Ross advocated for a “multidimensional protection strategy” that can disrupt the adversary in space and time. 

“You want to increase their work factor once they’re inside,” he said. “You want to limit their lateral movement. And you want to reduce the time they have on target to do damage. And then that second dimension of damage limitation will then lead us to a third dimension that we call ‘cyber and system resiliency.’ That’s the ability to take a punch and not have the system go down for the count.”

Specifically, Ross pointed to a zero-trust strategy with micro-segmentation to hamper the adversary’s movement, and micro-virtualization with the ability to revert to a known-safe state to limit the adversary’s time.

Zero-trust is about recognizing trust extensions.

Matthew Scholl, Chief of the Computer Security Division in the Information Technology Laboratory at NIST, explained that zero-trust is largely about identifying “trust extensions,” and tracing them back to the foundational technologies that our trust assumptions are based upon.

“What it is, is we are going to leverage and double down on some of our trust roots, and really use them to assure the security in places where we don’t have as much assurance,” Scholl said. “And identity is a strong trust root that we are going to be leveraging not just now, as we’ve seen in our telework operations, but for zero-trust operations for the future.”

Scholl added that most of our security measures are based in trust: we assume that the technology is working correctly.

“When we look at zero-trust architecture, a lot of the concept is to minimize those trust assumptions to just the very core, essential ones that we need to operate our businesses correctly,” he said.

Issuing ID cards: a new approach to an old school way of managing identity.

Darlene Gore, Director of the Identity Management Solutions Division at the General Services Administration (GSA), discussed the US Postal Service’s Point Pilot, a partnership with the GSA to allow Federal employees to obtain new or updated PIV cards (Personal Identity Verification cards) from nearby post offices. The pilot began with seven DC-area post offices, and Gore says the project has been a success.

“The progress of that point pilot has really exceeded our expectations, beyond expectation, and allowed us to rethink the way that we deliver the card-issuing services,” she said. “So, there’s some good stuff that’s come out of the pandemic – it forced us to think differently and pivot on how do we continue to deliver these services?”

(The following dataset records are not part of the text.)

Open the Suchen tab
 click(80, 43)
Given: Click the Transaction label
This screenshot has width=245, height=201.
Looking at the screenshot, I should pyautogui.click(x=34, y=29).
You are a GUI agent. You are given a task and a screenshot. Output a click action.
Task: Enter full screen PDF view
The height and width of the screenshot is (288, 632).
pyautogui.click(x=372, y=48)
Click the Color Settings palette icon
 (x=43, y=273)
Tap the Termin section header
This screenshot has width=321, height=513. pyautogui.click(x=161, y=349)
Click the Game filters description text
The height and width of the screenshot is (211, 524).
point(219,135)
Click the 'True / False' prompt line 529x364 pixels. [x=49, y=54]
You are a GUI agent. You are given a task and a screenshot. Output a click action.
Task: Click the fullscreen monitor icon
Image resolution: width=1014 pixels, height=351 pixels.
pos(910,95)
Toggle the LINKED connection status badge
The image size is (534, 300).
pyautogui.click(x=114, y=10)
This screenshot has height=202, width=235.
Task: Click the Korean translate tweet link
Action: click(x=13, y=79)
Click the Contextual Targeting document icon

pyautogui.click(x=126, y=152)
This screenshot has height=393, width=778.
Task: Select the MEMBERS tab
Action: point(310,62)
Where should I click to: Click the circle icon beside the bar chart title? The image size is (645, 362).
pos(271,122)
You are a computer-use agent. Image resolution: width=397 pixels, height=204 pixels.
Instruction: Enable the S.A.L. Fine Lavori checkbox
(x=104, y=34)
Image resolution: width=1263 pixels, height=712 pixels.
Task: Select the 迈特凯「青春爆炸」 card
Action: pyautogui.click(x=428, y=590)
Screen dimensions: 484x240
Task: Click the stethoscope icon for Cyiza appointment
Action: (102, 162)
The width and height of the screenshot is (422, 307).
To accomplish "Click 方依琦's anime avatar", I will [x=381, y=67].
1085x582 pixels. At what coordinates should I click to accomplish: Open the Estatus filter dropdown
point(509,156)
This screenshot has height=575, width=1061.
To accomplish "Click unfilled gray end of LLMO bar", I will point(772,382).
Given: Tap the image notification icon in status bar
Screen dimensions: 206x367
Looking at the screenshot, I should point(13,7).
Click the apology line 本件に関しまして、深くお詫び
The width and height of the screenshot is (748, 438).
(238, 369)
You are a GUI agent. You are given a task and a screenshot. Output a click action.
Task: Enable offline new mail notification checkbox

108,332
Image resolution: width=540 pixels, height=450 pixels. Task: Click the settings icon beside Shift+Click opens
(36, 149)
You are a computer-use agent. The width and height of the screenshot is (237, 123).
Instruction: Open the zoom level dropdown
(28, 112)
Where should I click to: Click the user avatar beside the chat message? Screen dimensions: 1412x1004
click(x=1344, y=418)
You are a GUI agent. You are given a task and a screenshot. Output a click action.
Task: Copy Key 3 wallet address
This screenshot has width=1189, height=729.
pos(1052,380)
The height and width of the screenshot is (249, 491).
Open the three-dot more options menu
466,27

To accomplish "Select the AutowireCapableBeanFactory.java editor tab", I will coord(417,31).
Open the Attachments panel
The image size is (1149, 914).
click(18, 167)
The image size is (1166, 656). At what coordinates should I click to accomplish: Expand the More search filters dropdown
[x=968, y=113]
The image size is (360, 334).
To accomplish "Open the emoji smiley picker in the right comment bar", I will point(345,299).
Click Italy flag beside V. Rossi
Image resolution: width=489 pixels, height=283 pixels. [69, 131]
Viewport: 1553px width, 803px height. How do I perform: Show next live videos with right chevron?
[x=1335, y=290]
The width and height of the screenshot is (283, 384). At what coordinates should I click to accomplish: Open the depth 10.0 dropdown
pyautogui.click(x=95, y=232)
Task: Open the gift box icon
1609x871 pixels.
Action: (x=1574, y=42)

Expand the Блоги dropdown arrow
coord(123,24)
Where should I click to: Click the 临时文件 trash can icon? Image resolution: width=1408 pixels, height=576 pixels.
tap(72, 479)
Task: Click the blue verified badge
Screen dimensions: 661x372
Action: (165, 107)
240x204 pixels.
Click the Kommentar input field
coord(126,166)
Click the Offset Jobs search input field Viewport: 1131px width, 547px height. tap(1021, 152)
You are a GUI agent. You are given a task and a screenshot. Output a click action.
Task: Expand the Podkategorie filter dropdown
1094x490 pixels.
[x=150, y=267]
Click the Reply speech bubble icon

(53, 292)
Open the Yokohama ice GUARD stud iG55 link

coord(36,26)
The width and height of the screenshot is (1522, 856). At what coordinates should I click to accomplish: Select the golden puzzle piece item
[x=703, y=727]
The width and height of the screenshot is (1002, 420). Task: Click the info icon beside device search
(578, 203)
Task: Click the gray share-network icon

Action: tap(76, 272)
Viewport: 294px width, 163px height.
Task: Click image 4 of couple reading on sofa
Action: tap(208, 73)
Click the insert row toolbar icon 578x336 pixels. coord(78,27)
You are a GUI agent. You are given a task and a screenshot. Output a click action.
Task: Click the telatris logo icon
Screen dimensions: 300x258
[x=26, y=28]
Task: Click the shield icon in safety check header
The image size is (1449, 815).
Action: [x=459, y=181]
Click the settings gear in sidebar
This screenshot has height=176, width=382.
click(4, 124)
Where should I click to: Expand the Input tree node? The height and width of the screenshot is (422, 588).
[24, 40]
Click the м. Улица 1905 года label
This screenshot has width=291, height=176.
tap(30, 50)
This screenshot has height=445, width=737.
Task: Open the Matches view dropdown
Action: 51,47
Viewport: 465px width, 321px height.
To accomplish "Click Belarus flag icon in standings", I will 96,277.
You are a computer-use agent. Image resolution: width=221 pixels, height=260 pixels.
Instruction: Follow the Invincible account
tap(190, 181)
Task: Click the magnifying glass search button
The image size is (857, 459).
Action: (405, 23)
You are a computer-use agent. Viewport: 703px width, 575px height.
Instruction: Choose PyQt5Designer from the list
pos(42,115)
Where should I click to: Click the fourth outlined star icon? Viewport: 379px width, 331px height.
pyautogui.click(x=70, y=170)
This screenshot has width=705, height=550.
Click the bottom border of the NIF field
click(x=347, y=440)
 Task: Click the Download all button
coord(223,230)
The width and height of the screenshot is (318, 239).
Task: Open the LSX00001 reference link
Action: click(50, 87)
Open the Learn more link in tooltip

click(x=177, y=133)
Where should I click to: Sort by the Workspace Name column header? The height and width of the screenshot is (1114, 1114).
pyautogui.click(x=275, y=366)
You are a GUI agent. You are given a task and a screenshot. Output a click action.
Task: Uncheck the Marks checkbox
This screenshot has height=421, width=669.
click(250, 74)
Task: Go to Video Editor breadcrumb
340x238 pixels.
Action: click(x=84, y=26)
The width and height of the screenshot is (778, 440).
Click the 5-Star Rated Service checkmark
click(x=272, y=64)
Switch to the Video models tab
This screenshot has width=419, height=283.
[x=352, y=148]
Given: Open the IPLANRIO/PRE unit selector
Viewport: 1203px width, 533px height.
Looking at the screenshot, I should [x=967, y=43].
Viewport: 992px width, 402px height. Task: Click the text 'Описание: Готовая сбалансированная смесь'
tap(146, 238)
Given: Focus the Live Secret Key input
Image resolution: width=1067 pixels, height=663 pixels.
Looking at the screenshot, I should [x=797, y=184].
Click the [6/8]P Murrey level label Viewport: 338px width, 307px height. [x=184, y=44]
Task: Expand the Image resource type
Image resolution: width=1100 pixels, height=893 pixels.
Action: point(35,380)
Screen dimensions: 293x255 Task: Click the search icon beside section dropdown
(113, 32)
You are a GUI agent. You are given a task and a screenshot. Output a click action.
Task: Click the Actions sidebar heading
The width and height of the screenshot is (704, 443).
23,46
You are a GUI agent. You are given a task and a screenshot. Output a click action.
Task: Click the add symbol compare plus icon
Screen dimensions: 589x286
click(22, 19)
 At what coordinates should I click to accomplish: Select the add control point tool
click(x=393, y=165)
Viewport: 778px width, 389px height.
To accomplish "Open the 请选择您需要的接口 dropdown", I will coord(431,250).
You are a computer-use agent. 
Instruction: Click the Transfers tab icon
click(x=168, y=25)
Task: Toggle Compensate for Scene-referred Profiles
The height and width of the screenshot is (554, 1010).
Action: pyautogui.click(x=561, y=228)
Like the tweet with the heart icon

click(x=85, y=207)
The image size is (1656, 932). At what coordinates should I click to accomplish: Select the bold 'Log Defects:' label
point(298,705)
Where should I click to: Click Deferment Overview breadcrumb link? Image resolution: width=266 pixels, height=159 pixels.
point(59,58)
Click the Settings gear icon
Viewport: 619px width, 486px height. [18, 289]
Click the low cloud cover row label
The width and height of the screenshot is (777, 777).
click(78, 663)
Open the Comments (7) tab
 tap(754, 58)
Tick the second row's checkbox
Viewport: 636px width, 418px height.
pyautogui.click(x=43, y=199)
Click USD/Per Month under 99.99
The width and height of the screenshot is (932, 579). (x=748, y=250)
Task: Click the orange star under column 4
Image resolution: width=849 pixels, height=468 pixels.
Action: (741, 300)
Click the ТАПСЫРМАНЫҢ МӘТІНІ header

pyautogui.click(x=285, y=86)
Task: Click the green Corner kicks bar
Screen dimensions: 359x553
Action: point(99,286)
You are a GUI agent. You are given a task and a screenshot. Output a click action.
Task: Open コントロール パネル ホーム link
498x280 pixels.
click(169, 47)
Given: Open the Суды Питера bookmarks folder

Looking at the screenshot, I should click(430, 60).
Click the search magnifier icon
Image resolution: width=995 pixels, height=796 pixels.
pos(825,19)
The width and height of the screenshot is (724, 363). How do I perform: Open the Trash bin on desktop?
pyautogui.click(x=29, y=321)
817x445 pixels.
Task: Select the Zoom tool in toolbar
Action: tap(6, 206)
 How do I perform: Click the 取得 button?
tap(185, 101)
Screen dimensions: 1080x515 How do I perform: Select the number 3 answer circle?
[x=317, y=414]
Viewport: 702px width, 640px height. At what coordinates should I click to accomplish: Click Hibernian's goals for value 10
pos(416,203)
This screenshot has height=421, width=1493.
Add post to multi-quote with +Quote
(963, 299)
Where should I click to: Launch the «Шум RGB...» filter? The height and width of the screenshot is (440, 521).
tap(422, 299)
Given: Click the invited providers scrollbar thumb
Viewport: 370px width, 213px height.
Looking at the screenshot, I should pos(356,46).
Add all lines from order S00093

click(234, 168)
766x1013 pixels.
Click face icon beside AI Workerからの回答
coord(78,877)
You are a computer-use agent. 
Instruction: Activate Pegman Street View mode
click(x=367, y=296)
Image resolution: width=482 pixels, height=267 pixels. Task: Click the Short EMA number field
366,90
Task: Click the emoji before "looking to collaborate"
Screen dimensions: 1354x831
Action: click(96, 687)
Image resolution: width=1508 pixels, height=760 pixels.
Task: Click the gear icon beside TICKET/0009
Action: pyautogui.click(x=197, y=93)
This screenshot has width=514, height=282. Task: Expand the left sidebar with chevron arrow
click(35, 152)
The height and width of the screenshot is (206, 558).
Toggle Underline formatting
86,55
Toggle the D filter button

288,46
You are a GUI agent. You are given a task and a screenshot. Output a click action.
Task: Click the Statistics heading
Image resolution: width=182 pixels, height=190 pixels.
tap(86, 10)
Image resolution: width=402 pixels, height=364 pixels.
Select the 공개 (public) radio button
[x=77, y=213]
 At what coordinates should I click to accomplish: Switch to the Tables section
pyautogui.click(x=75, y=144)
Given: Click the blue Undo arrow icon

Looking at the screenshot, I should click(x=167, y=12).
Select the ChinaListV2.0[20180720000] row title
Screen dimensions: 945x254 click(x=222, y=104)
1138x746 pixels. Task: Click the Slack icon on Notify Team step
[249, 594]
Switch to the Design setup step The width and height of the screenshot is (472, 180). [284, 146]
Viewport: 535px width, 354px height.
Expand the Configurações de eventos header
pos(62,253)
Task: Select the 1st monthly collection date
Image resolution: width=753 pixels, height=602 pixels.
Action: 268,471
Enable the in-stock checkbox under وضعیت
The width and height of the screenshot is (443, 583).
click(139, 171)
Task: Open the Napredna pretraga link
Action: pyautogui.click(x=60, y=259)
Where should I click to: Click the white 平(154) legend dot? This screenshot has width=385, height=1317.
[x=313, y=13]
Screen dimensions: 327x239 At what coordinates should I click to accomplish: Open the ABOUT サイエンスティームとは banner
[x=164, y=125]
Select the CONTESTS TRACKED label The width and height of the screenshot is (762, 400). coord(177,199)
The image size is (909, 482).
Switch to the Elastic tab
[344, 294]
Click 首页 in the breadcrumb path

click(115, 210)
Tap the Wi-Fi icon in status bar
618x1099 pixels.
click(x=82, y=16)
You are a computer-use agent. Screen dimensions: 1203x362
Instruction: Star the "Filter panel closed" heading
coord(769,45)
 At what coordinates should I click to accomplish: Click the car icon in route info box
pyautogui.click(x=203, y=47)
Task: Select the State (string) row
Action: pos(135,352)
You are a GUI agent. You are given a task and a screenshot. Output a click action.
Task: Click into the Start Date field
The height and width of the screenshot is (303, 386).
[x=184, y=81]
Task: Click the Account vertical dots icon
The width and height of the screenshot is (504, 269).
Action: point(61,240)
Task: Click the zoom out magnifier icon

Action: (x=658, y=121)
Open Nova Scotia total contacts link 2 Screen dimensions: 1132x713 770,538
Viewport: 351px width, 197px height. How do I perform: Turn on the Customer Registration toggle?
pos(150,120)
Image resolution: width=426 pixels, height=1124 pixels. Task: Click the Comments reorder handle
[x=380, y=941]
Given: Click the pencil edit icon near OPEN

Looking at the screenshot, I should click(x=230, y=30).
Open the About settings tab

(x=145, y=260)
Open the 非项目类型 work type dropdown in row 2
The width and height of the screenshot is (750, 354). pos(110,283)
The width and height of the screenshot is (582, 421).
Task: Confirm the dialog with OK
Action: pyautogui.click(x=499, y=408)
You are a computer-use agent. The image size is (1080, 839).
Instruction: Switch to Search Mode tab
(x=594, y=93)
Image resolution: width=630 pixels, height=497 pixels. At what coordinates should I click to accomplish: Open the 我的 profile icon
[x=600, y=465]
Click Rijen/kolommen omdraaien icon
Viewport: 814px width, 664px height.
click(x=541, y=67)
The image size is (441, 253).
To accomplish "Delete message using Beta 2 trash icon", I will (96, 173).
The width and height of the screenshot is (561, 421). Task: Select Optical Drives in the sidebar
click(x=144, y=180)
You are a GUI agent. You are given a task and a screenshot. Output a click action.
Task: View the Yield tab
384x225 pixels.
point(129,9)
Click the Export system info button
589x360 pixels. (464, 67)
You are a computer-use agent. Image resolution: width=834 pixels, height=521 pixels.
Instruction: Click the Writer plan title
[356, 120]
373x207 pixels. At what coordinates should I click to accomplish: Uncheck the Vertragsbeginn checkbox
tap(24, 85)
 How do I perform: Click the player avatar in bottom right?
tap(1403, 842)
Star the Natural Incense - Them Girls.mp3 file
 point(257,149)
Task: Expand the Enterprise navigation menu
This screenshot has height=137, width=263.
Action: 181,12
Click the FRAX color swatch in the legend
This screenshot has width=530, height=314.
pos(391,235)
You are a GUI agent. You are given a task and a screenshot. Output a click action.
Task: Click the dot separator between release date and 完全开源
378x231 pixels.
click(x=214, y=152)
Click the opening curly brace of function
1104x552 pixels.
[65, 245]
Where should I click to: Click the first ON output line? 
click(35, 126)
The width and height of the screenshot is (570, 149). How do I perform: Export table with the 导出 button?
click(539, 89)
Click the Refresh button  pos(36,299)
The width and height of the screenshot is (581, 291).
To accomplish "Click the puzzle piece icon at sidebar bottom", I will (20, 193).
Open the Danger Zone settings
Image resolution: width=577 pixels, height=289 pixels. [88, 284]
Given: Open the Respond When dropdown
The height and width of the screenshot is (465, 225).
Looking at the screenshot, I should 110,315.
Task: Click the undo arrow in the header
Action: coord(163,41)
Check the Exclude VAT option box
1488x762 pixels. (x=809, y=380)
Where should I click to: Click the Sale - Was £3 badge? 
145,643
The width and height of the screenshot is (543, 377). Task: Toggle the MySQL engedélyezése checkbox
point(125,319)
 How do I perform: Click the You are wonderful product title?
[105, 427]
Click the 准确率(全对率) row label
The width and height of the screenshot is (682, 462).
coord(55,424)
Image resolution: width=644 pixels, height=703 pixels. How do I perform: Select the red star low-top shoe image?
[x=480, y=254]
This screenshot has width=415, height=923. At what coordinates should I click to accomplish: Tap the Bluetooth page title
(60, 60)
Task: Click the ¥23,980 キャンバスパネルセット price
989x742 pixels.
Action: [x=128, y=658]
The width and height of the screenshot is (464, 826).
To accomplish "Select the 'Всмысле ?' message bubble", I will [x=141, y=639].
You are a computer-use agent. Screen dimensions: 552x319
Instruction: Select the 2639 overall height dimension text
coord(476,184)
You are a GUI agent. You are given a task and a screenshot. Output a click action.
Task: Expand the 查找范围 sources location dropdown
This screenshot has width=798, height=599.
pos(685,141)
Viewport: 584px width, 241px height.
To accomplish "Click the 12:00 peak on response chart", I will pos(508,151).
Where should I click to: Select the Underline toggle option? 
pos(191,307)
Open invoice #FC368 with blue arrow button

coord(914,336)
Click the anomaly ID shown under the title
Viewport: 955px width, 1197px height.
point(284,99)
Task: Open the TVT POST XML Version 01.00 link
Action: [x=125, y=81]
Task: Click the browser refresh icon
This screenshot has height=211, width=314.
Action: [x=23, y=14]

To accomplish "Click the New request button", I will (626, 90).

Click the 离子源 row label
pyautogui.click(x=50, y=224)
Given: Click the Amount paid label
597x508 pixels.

Gore added that the success of the pilot led them to look for other areas that they could streamline, and they’re now in the early stages of looking at how to improve the Federal enrollment processes for GSA’s customers.

Continuous Vetting Analytical Services: identifying authoritative sources.

Reid Baldwin, Director of the Enterprise Security Division at the DHS’s Office of the Chief Security Officer, said that one of the things his office has been working on “access to personal information and identifying an authoritative source for that information.”

“We’re calling it ‘Continuous Vetting Analytical Services,’” Baldwin said. “We’re putting that in place so personnel security, when they vet these folks, they can make that proper risk decision on whether or not the person can have access to any of the DHS’ resources, information, or facilities. So, to date, so far we’ve – through a SQL staging database and an XML web service interface that we developed – we’ve so far transferred one million identity records and one million credential records. And we will soon have a data sync between those two systems, because one is a legacy system, and we’re also coming out this Fall with a new – hopefully getting a contract in place to stand up...a brand new system to help manage identities across DHS.”